As $u$ satisfies the polynomial $X^2-(9-5\sqrt3)(2-\sqrt2)$ over $\Bbb{Q}(\sqrt2,\sqrt3)$ and it is irreducible over $\Bbb{Q}(\sqrt2,\sqrt3)$. We have $[\Bbb{Q}(\sqrt2,\sqrt3,u):\Bbb{Q}(\sqrt2,\sqrt3)]=2$. Hence $\Bbb{Q}(\sqrt2,\sqrt3,u)$ is normal over $\Bbb{Q}(\sqrt2,\sqrt3)$. Again, $\Bbb{Q}(\sqrt2,\sqrt3)$ being splitting field of $(X^2-2)(X^2-3)$ over $\Bbb{Q}$, $\Bbb{Q}(\sqrt2,\sqrt3)$ is normal over $\Bbb{Q}$. But it doesn't imply that $\Bbb{Q}(\sqrt2,\sqrt3,u)$ is normal over $\Bbb{Q}$.

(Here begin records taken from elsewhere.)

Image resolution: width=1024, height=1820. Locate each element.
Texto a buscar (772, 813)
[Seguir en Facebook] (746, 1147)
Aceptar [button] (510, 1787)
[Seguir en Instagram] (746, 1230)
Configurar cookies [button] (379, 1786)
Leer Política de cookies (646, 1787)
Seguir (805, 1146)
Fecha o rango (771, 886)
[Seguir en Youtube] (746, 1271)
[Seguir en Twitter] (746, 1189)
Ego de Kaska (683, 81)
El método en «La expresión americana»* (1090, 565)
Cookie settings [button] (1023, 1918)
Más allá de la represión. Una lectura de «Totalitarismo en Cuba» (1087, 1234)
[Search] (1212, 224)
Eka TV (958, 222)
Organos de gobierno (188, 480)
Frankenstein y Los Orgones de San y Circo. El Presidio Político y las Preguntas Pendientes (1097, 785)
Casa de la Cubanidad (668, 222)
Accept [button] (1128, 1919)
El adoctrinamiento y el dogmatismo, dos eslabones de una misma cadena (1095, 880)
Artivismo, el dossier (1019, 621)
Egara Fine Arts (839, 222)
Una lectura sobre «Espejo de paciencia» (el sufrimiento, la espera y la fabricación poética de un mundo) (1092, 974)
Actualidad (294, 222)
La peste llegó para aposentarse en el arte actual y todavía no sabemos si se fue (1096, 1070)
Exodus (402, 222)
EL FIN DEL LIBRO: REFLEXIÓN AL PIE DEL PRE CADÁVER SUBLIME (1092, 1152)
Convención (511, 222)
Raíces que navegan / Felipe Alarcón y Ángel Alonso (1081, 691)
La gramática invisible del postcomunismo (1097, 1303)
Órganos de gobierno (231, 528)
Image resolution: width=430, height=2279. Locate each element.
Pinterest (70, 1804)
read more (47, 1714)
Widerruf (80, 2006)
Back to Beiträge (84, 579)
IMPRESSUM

I am trying to show $\Bbb{Q}(\sqrt2,\sqrt3,u)$ is splitting field of some polynomial over $\Bbb{Q}$, but not getting as minimal polynomial of $u$ over $\Bbb{Q}$ is coming to be complicated.
Can anyone help me in this regard? Thanks for help in advance.